Le droit de préemption des SAFER peut s’exercer sur des terres agricoles ou à vocation agricole ; en revanche, il ne peut jouer à propos de surfaces boisées (art. 7, Loi n° 62933 du 8 août 1962). Qu’en est-il lorsqu’un terrain agricole n’est pas cultivé – ni même entretenu – pendant de longues années (en l’espèce trente ans) de sorte qu’ « un développement spontané arbustif y a généré un espace boisé » ? Telle est la question qu’il fallait trancher dans cette affaire.
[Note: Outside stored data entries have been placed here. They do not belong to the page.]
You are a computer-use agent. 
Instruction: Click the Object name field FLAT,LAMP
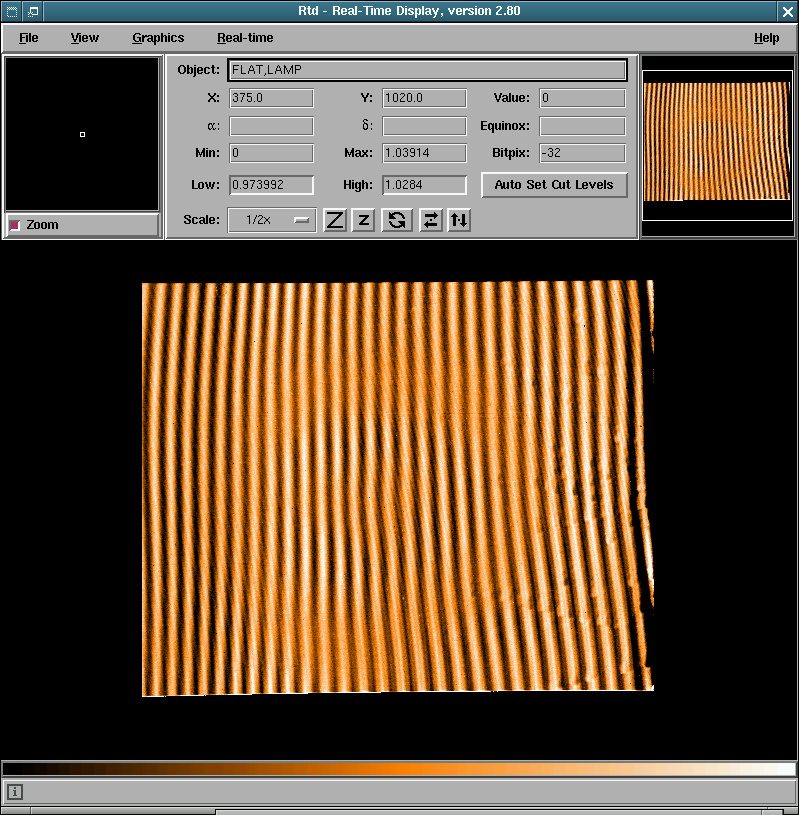[x=427, y=70]
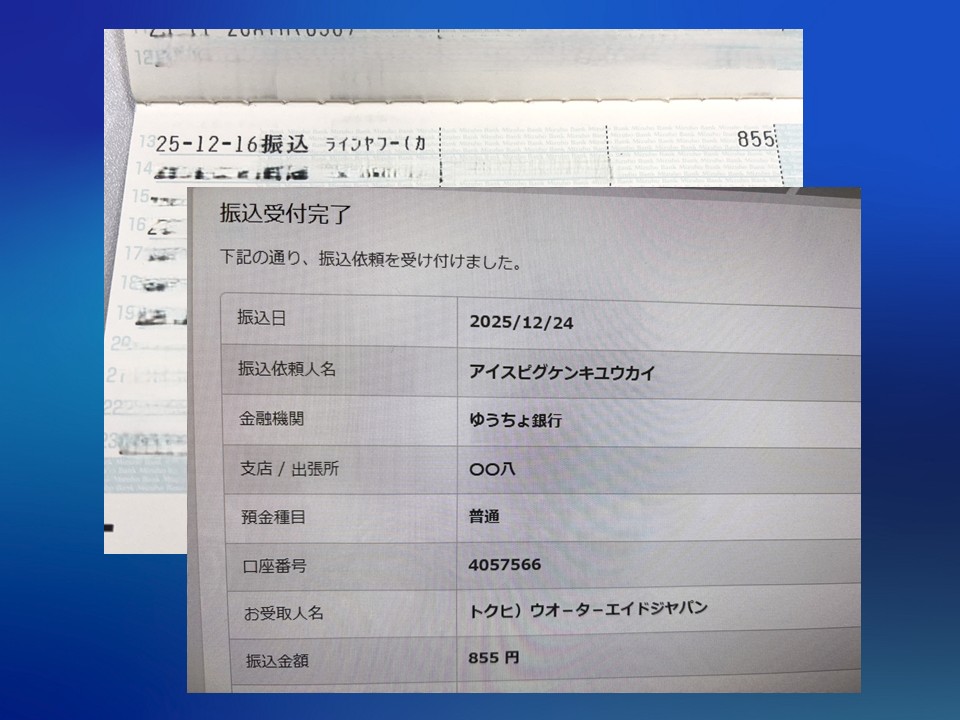Click the 855 円 transfer amount
Screen dimensions: 960x720
[x=493, y=658]
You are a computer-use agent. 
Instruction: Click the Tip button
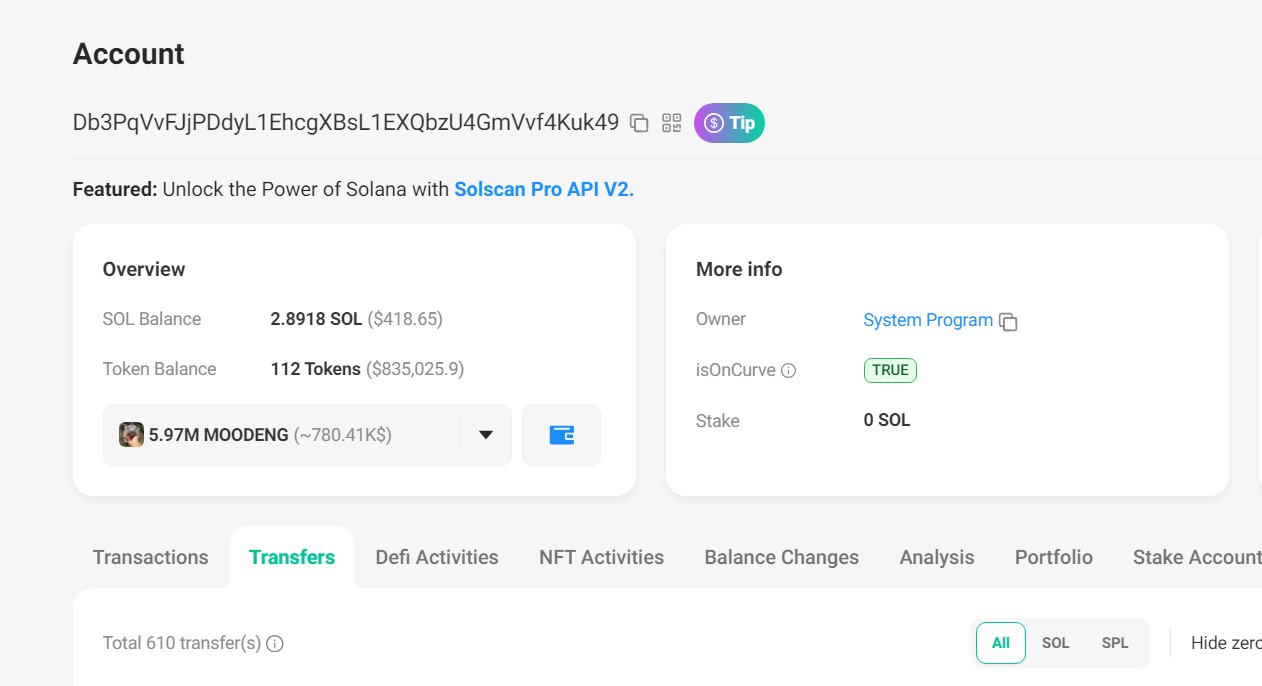click(x=729, y=123)
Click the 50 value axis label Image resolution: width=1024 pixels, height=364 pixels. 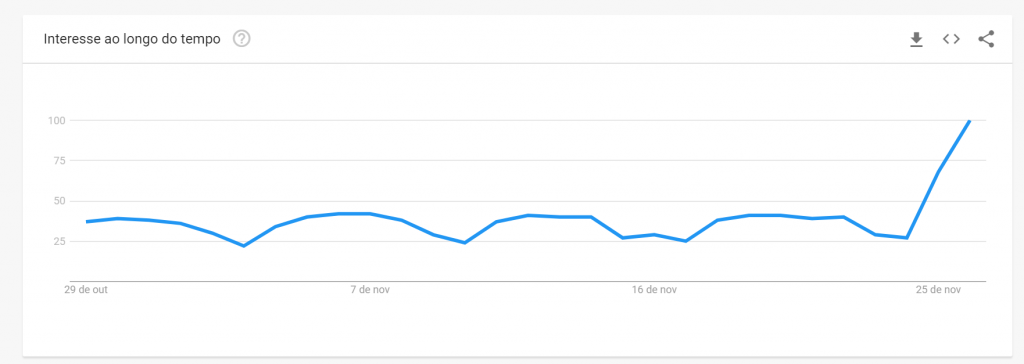tap(57, 201)
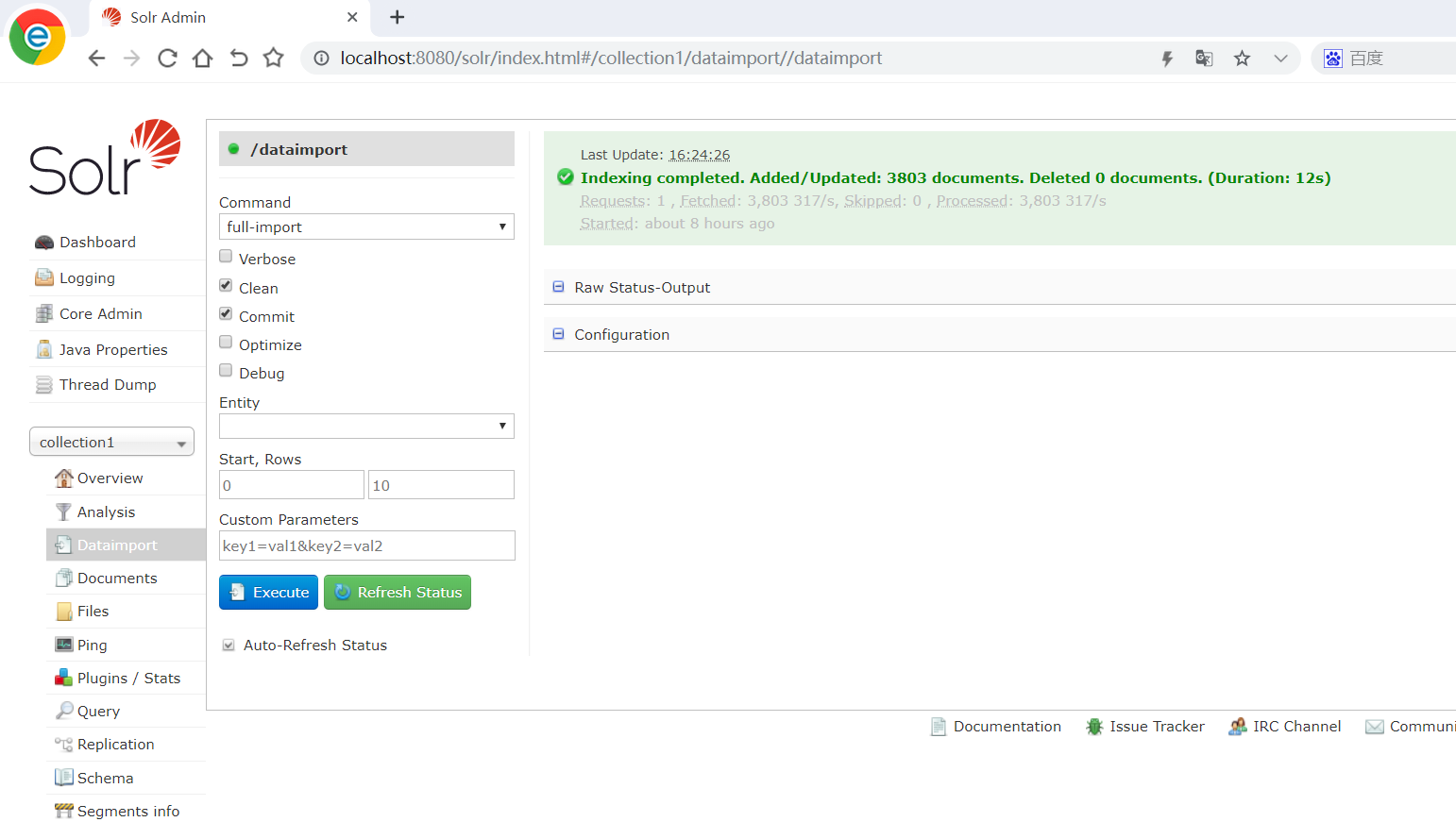
Task: Click the Custom Parameters input field
Action: [366, 545]
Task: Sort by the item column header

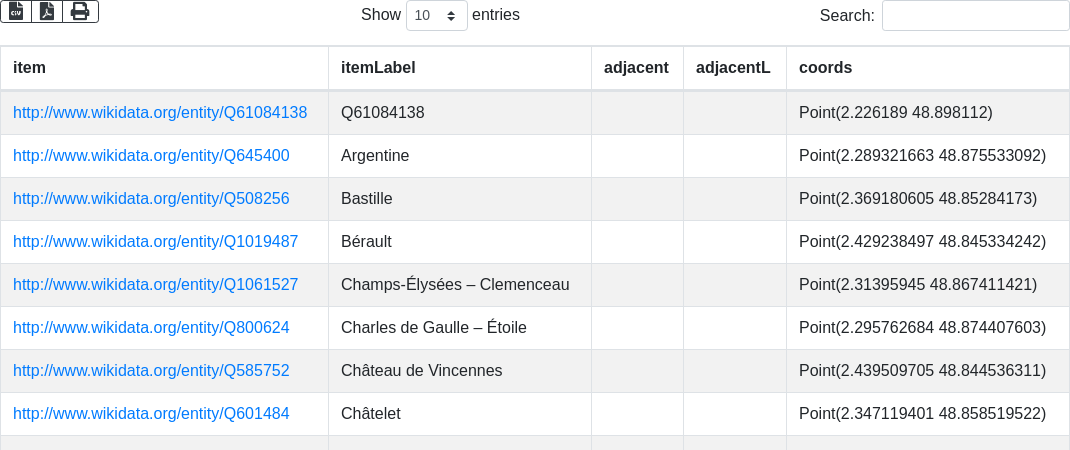Action: [x=30, y=68]
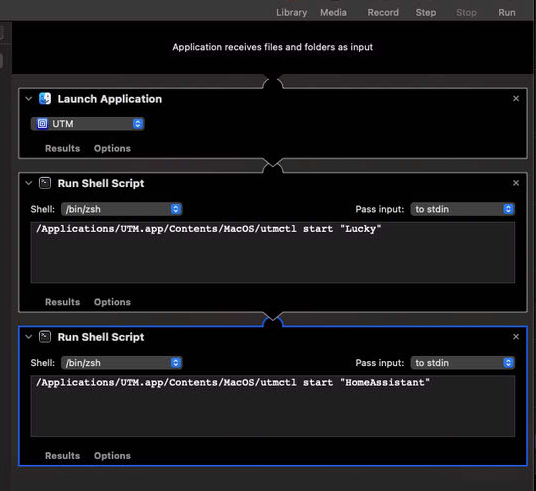
Task: Open the Shell dropdown in the Lucky script
Action: [122, 209]
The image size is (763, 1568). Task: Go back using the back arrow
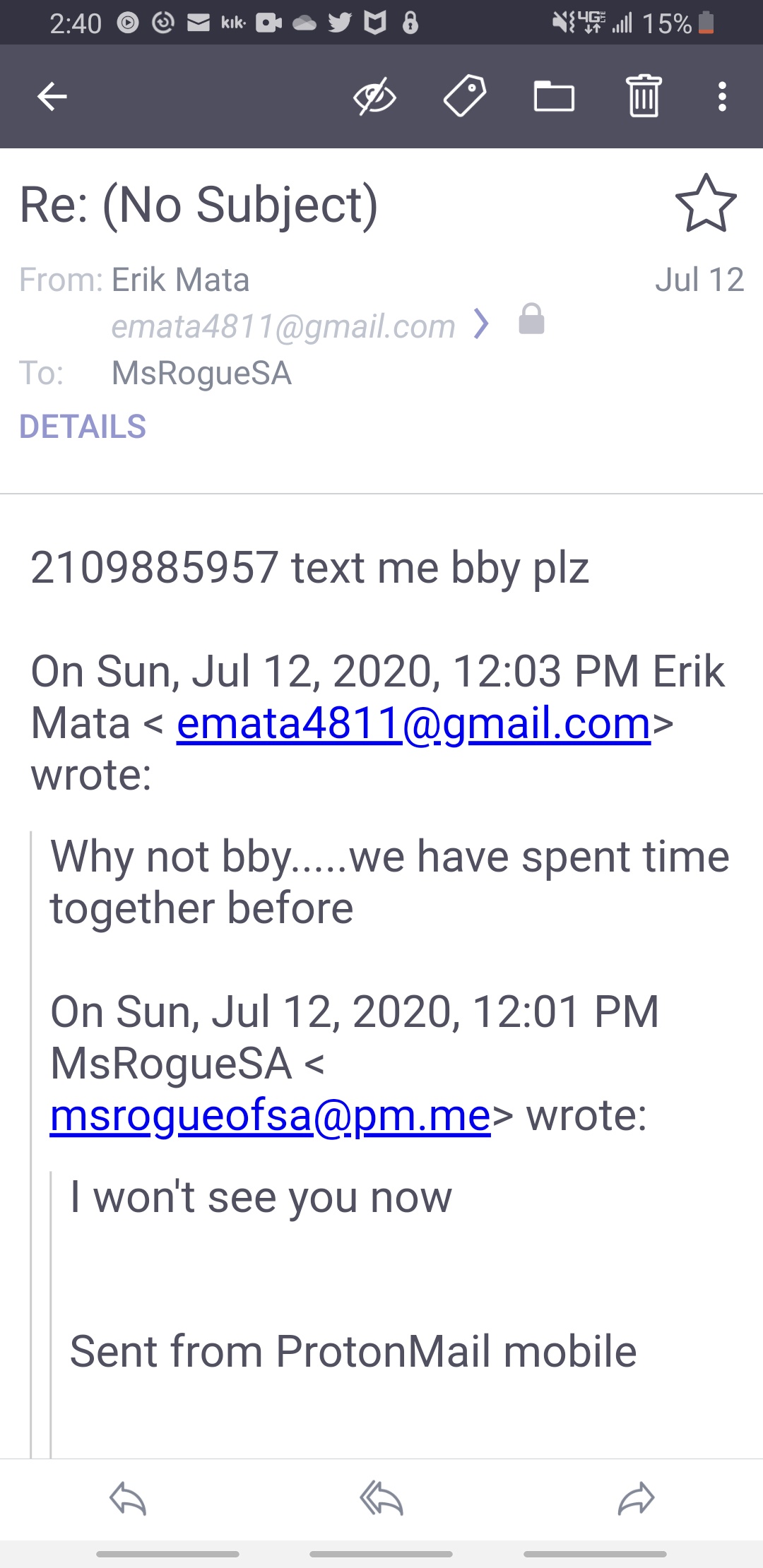[x=52, y=97]
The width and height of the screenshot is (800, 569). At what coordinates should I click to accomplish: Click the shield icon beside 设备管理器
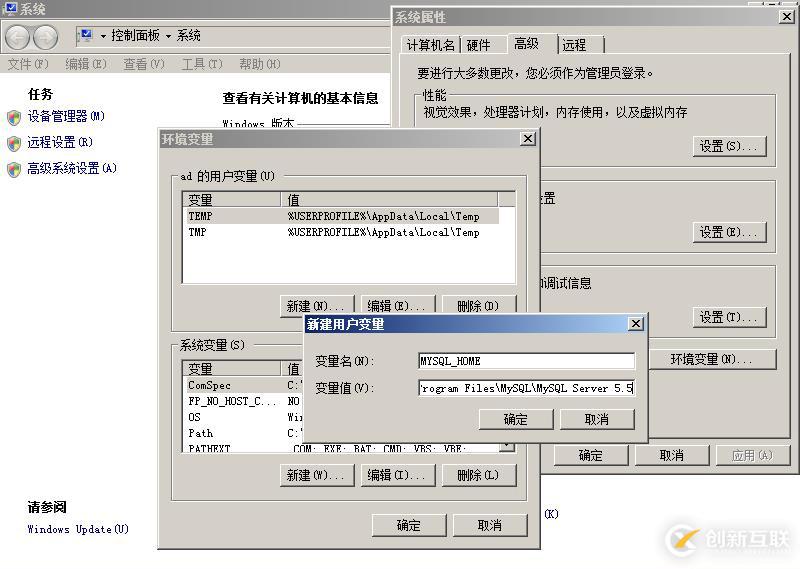(14, 117)
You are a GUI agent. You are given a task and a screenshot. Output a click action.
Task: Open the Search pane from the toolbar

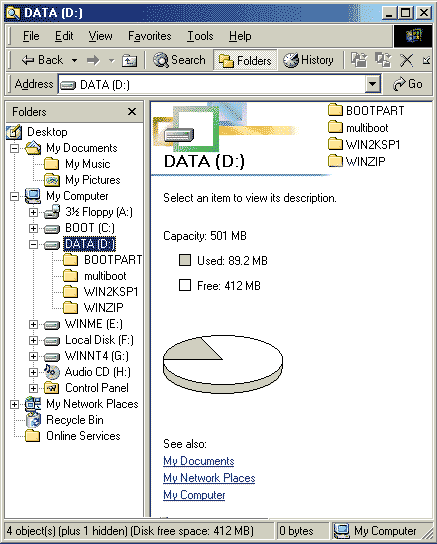pyautogui.click(x=180, y=60)
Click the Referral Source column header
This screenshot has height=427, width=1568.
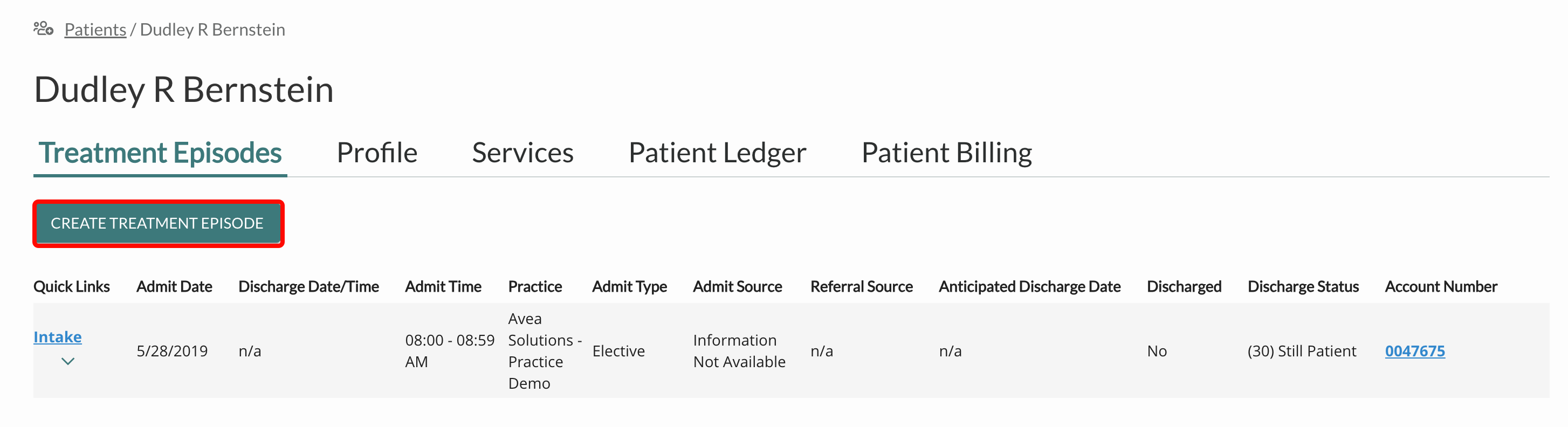[861, 286]
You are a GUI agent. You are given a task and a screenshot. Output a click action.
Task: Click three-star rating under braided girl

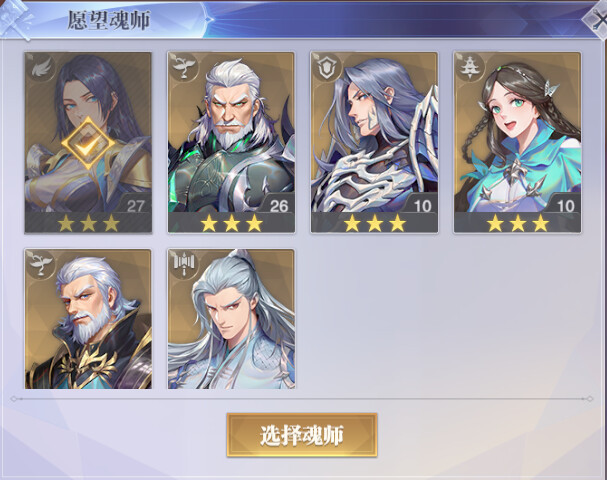518,224
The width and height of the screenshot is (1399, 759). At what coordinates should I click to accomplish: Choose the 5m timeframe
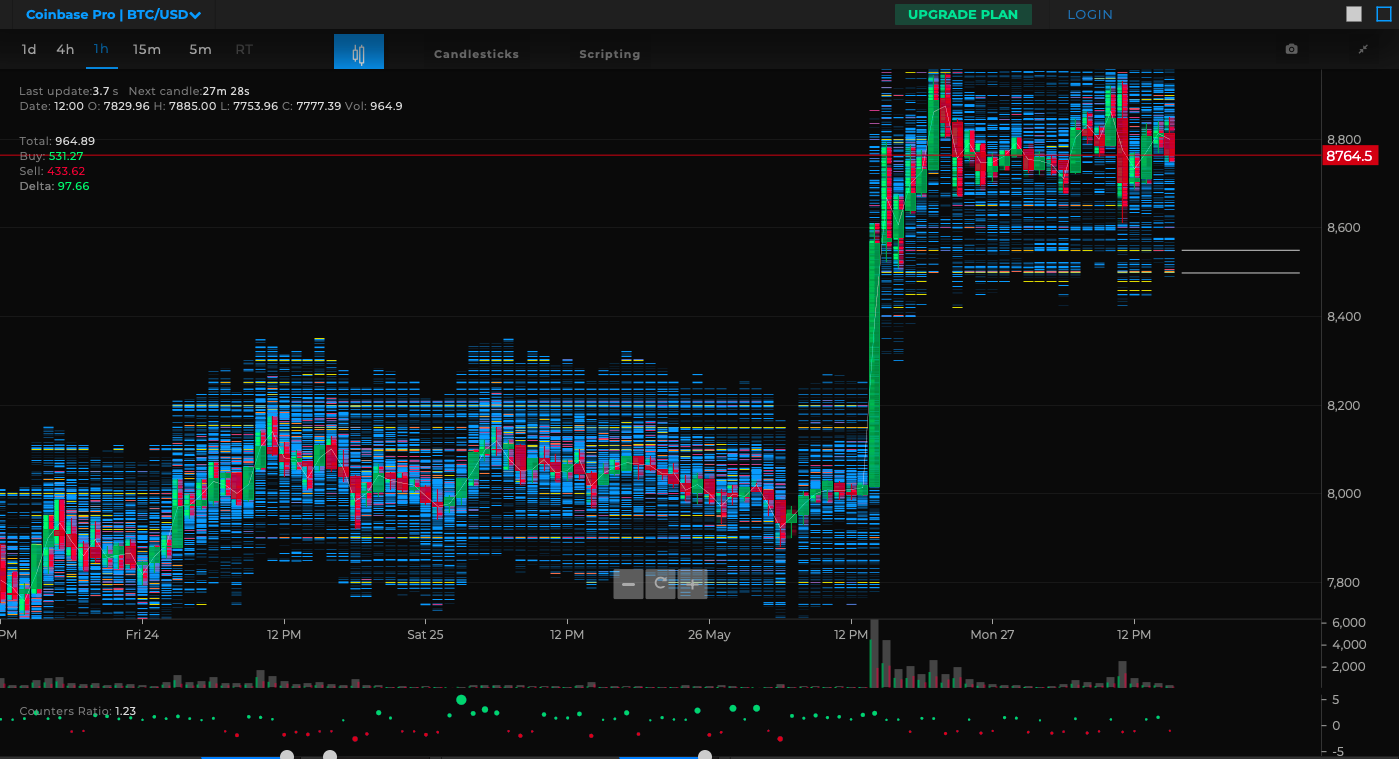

Concrètement il s’agissait d’un vaste domaine que la Société française de production à laquelle il appartenait avait concédé à un exploitant de longues années auparavant en précisant qu’il n’aurait pas droit au statut du fermage. Ce « concessionnaire » avait, pour des raisons diverses, cessé d’exploiter et certaines parcelles laissées en friche s’étaient couvertes d’une végétation spontanée et étaient devenues « des bois par semis naturel ». A ce titre elles avaient intéressé « un célèbre avionneur » qui les avait achetées pour agrandir sa réserve de chasse. C’est contre cette vente que s’élevait la SAFER qui en demandait la nullité.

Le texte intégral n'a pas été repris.